He needed a change of scene.

He hadn’t decided that himself; Alex thought the feelings of mass homicide were typical of a city-dweller but his therapist had advised him to seek a more freeing environment.

That’s when he bought the mill.

At first, his wife was reluctant to come with him, fearing their children would pick up bad habits from a less metropolitan learning environment, but eventually Lillian’s concern for her husband prevailed and they found a small parish school on the outskirts of their new village that would suit them until the children needed to go to secondary school in 4 long years.

They called the building the mill but truthfully they lived in the building directly across the courtyard from the actual mill. The actual mill was crumbling and when they’d come to visit the property, the previous owner had warned them that the floor was likely to collapse in several places and lord knows what kinds of mould grew throughout the structure.

They brought a dog while there, to enjoy long country walks and alert them to trespassers trying to snap pictures of the mill.

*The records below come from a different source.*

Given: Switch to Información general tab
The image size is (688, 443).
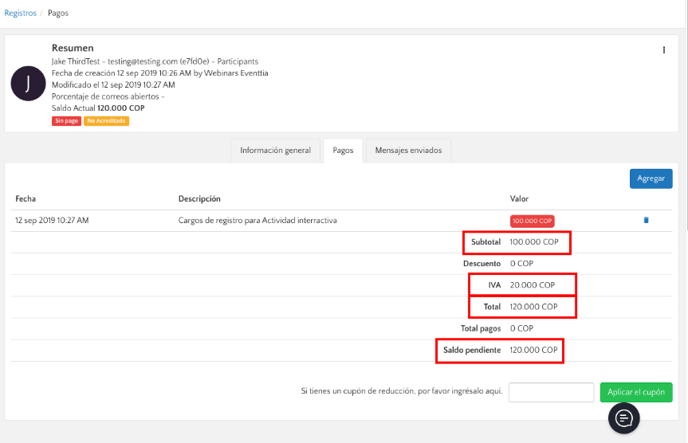Looking at the screenshot, I should click(275, 151).
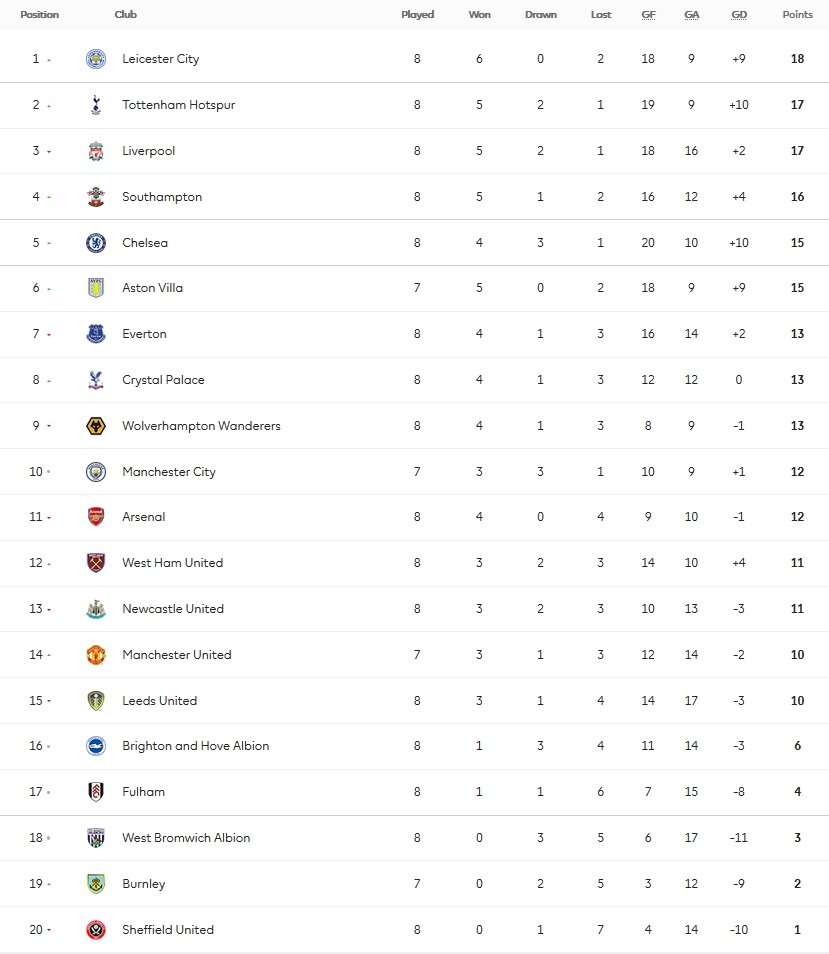Click the Chelsea club crest
829x954 pixels.
click(x=96, y=243)
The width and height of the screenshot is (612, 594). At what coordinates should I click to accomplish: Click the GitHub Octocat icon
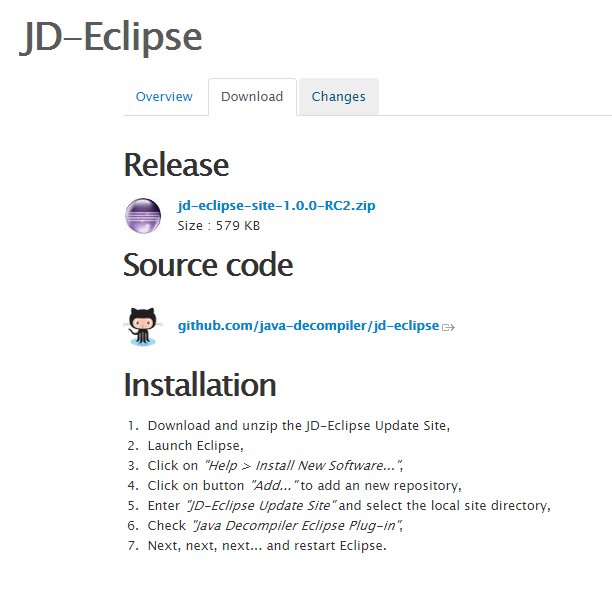tap(143, 327)
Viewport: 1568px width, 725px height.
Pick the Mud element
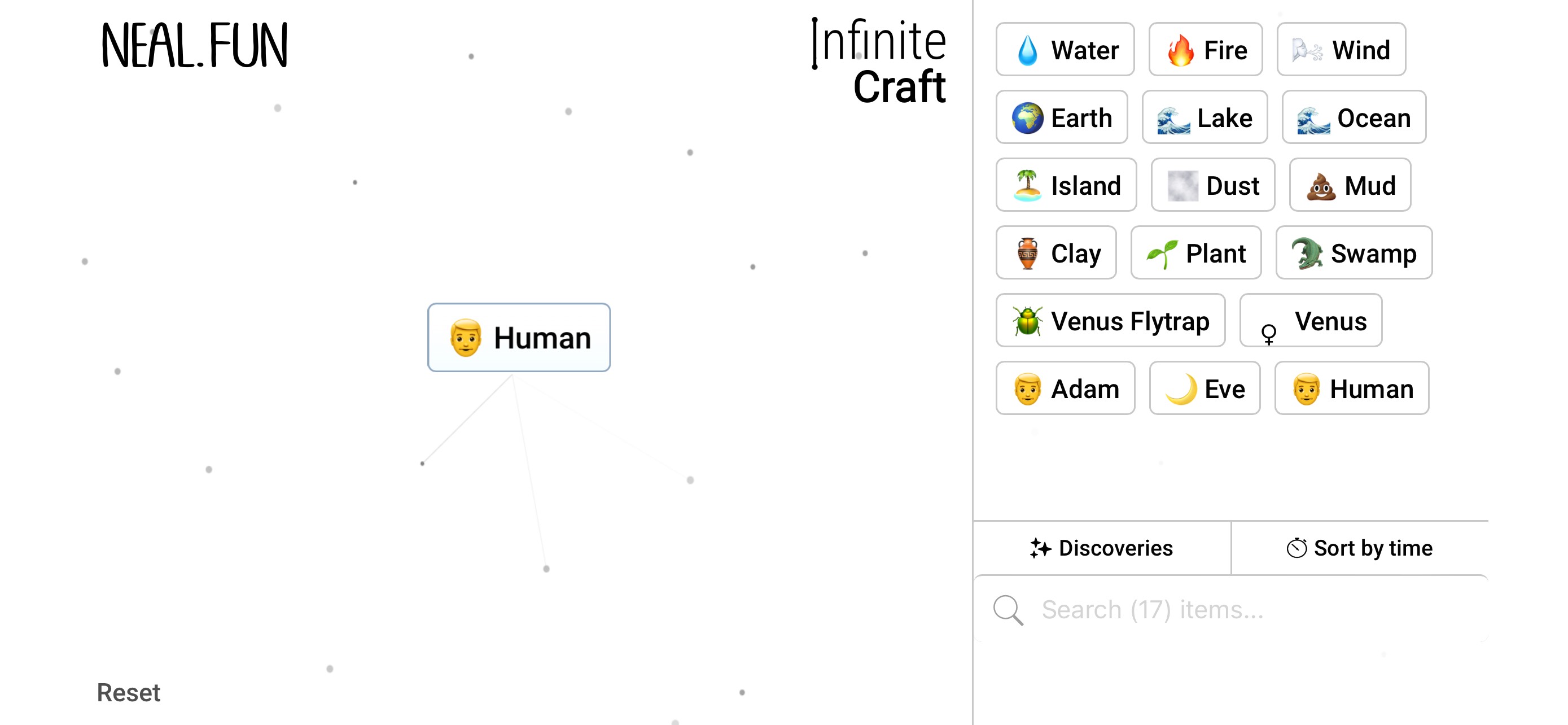pyautogui.click(x=1351, y=185)
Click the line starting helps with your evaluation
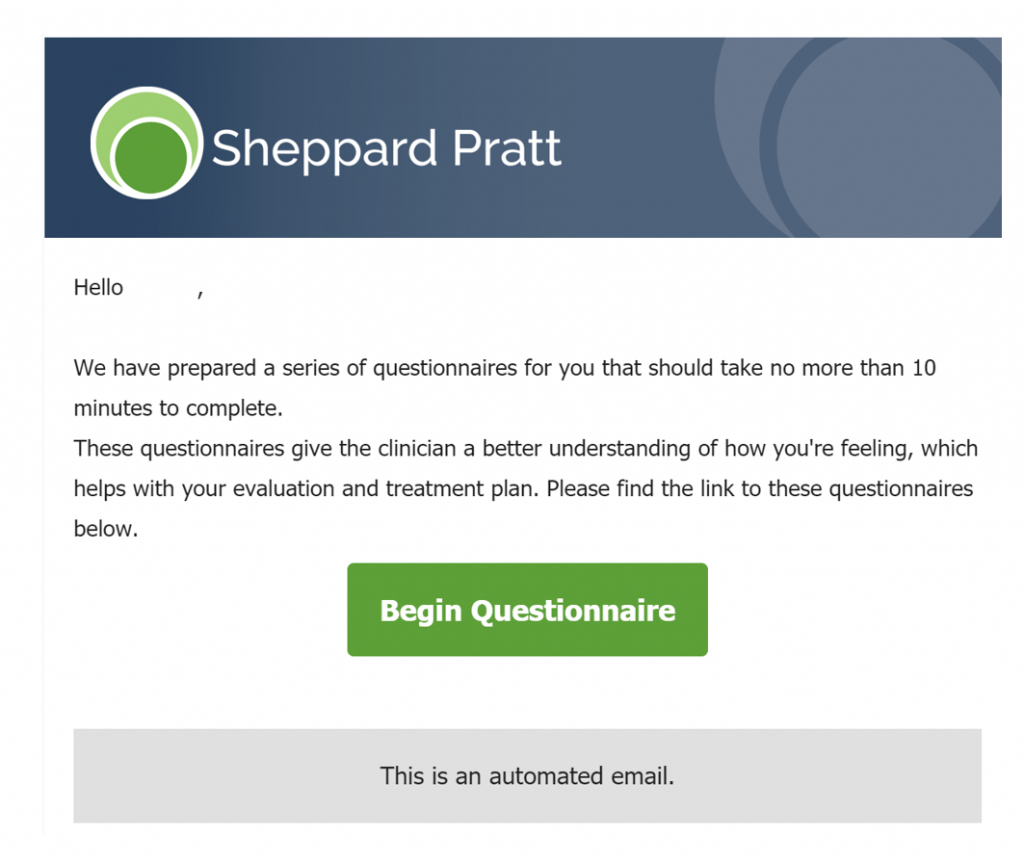This screenshot has width=1024, height=863. pos(523,489)
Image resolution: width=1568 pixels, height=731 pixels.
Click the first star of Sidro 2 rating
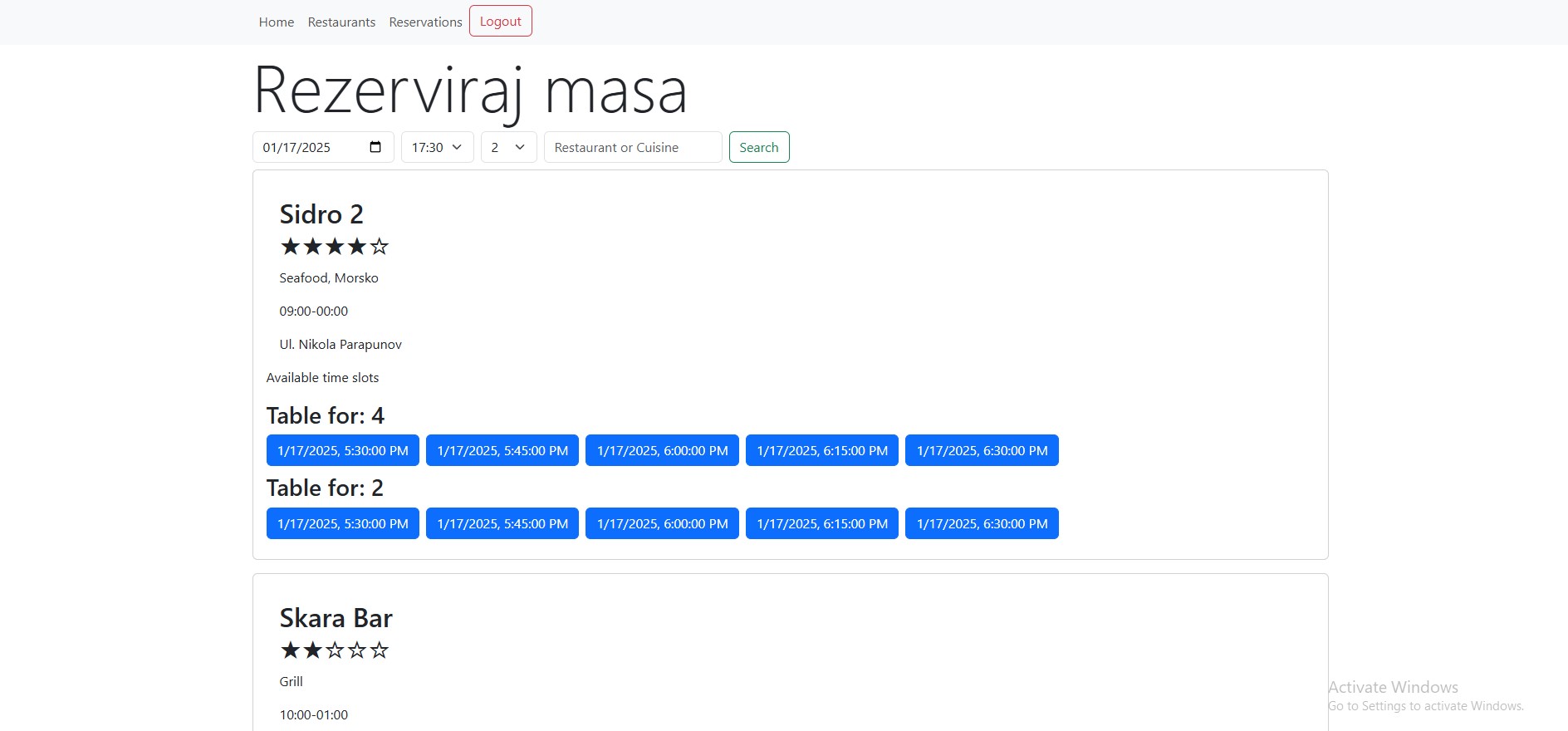tap(290, 247)

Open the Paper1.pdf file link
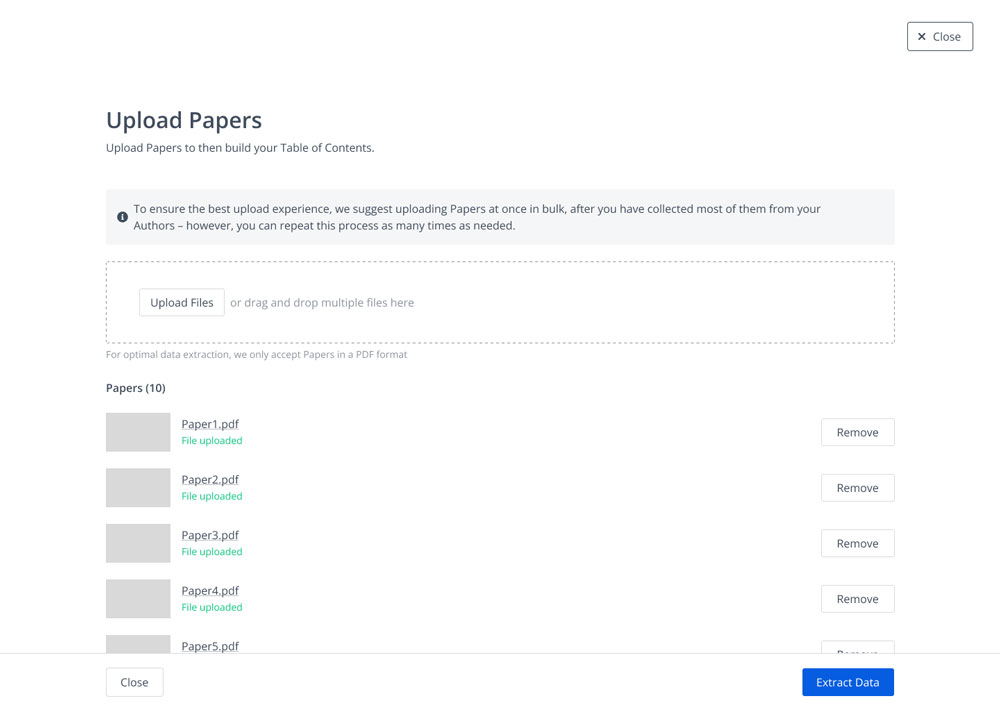[x=210, y=424]
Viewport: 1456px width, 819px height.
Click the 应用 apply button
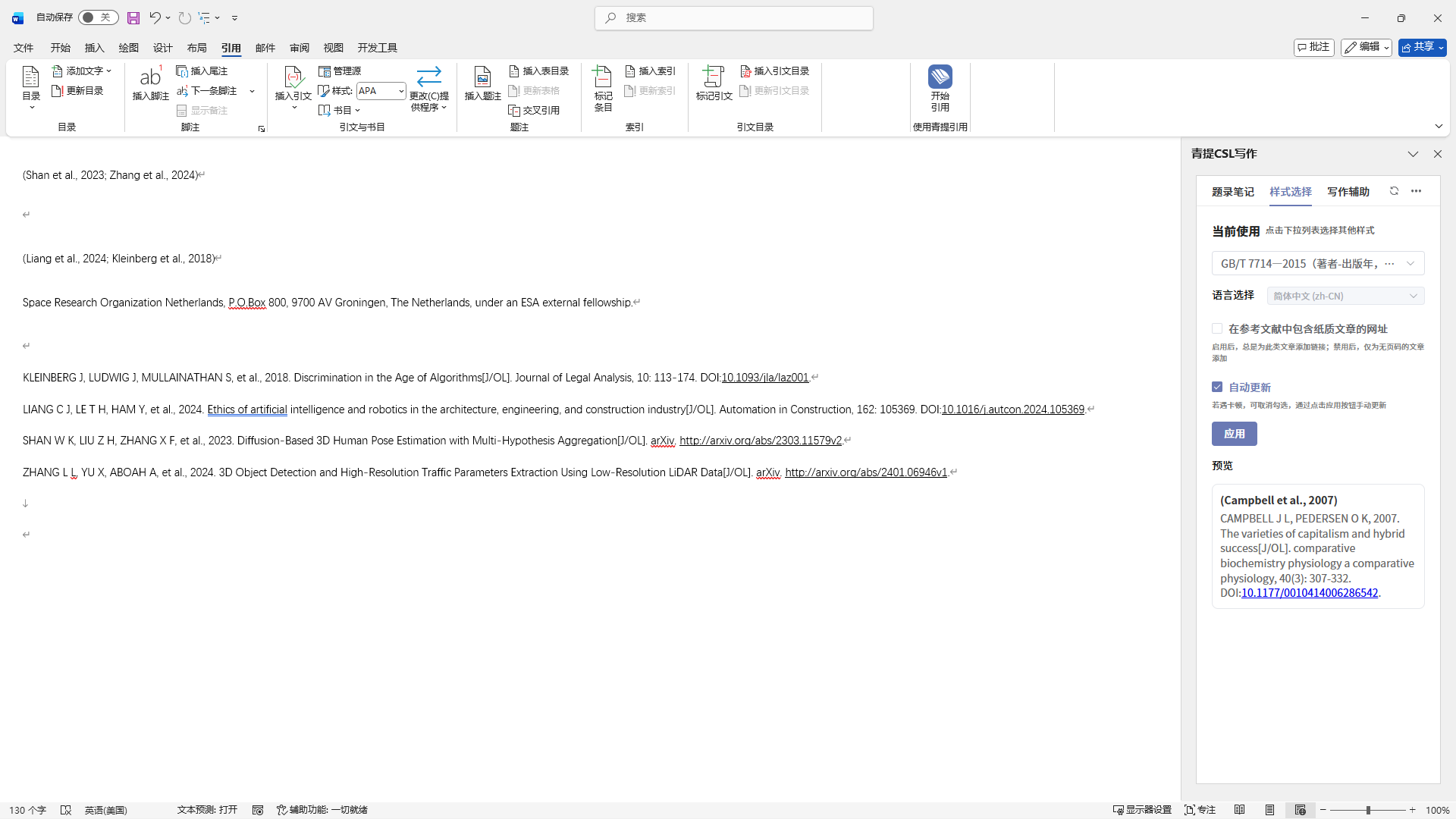click(1234, 434)
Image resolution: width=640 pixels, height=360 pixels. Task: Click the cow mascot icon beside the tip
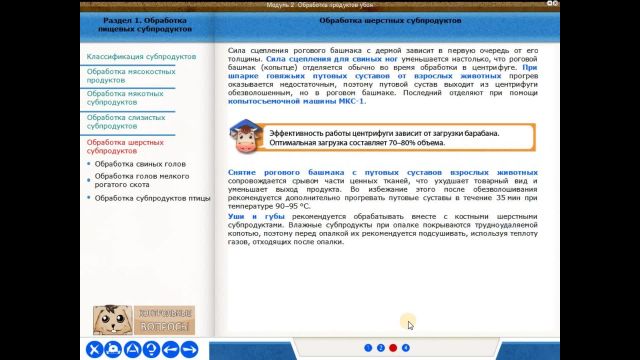245,136
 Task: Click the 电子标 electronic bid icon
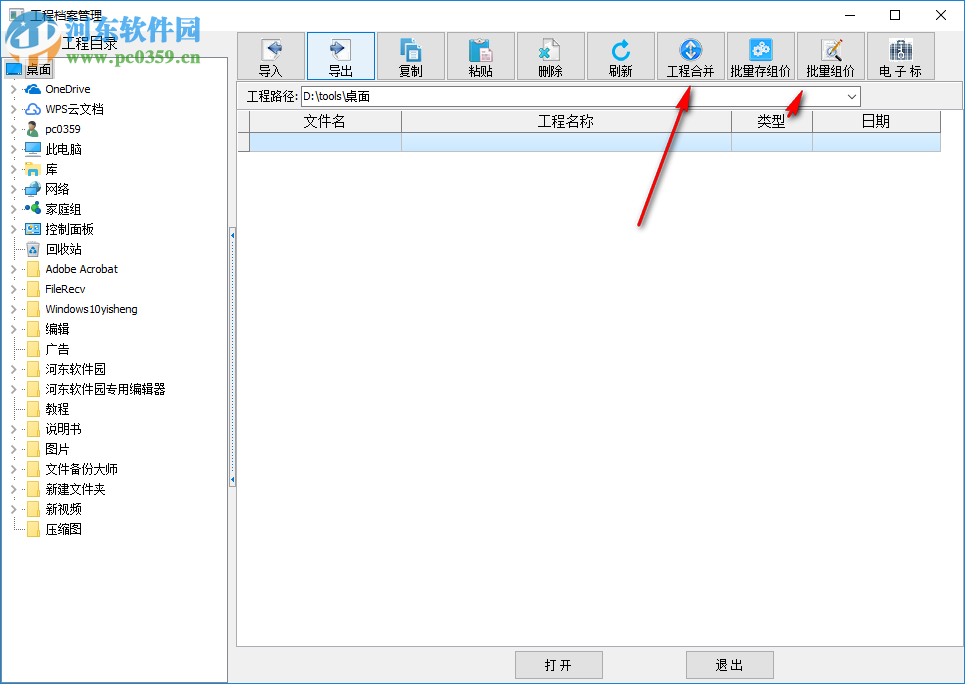pyautogui.click(x=900, y=56)
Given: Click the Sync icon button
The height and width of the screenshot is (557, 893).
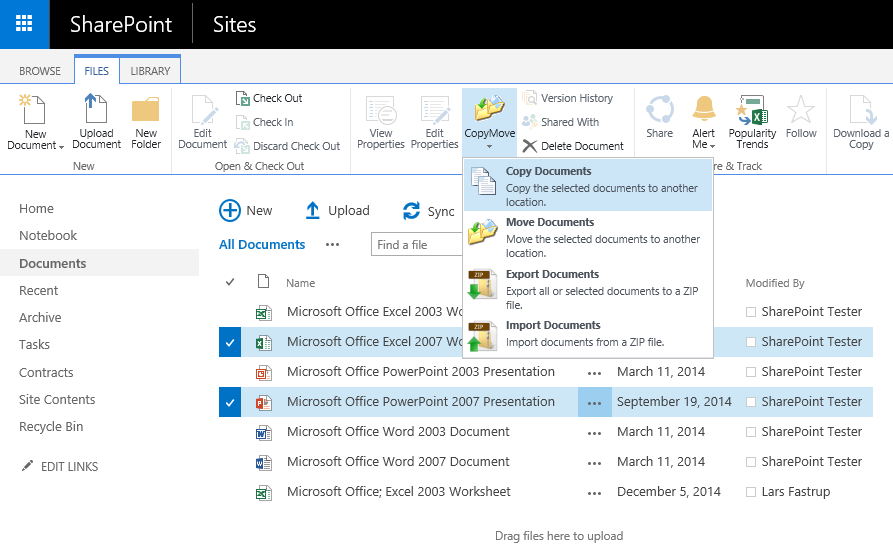Looking at the screenshot, I should click(411, 211).
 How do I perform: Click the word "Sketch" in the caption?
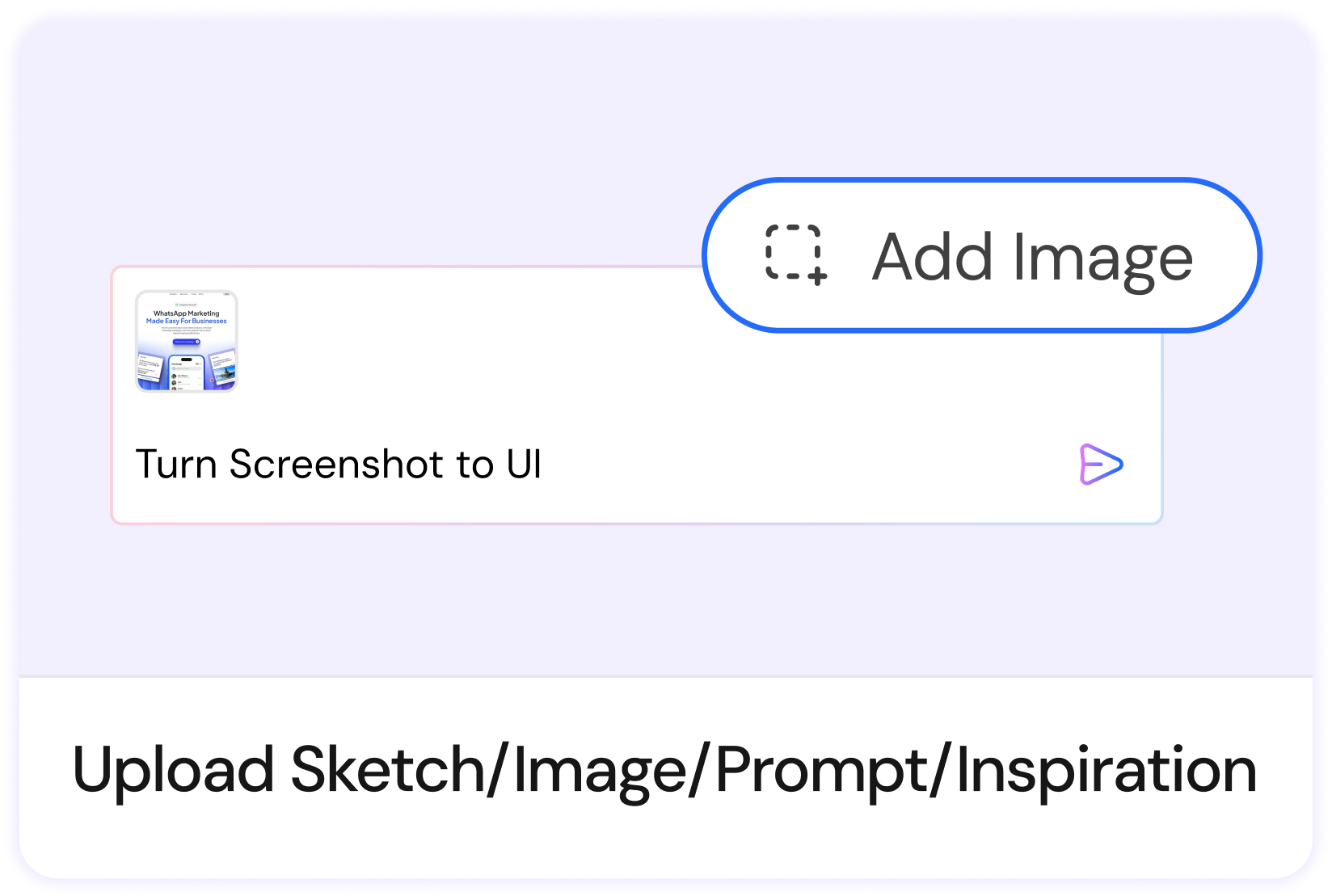(388, 770)
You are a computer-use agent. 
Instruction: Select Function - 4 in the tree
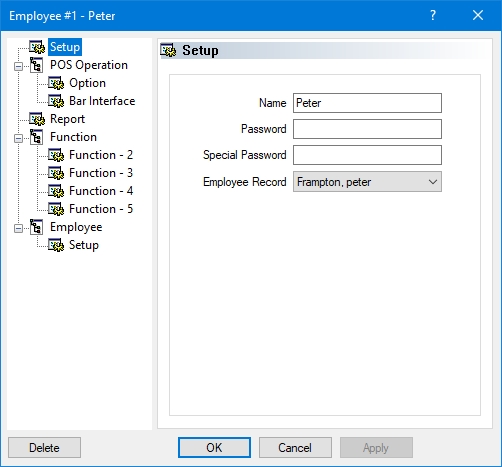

They talked about having the building pulled down but it was listed and by the end of that first summer month, Lillian had come to appreciate the arcing shadow that made it’s way across their house.

Things had been going well, mostly. Their daughter. Maggie, was making friends and her teachers would sing her praises when they came to pick her up. Their son, on the other hand, had not quite taken to country life so readily. For the first 3 months, Jamie had been distant. He’d barely spoken to his father and his teachers began using words like “anti-social” in the meetings they’d been called into. Alex and Lillian were perplexed. How had their daughter excelled but their son grown so sullen overnight? The pair contemplated counselling.

The next time Alex drove into the city to meet with his therapist once again, he asked if it would benefit. His doctor dismissed his concerns, telling him that Jamie would settle in his own time, then began to turn the conversation back to Alex. This time, his therapist had decided Alex was co-dependant. Alex muttered that that was rich coming from a man who’d found a way to connect with him once a month and got paid for the pleasure.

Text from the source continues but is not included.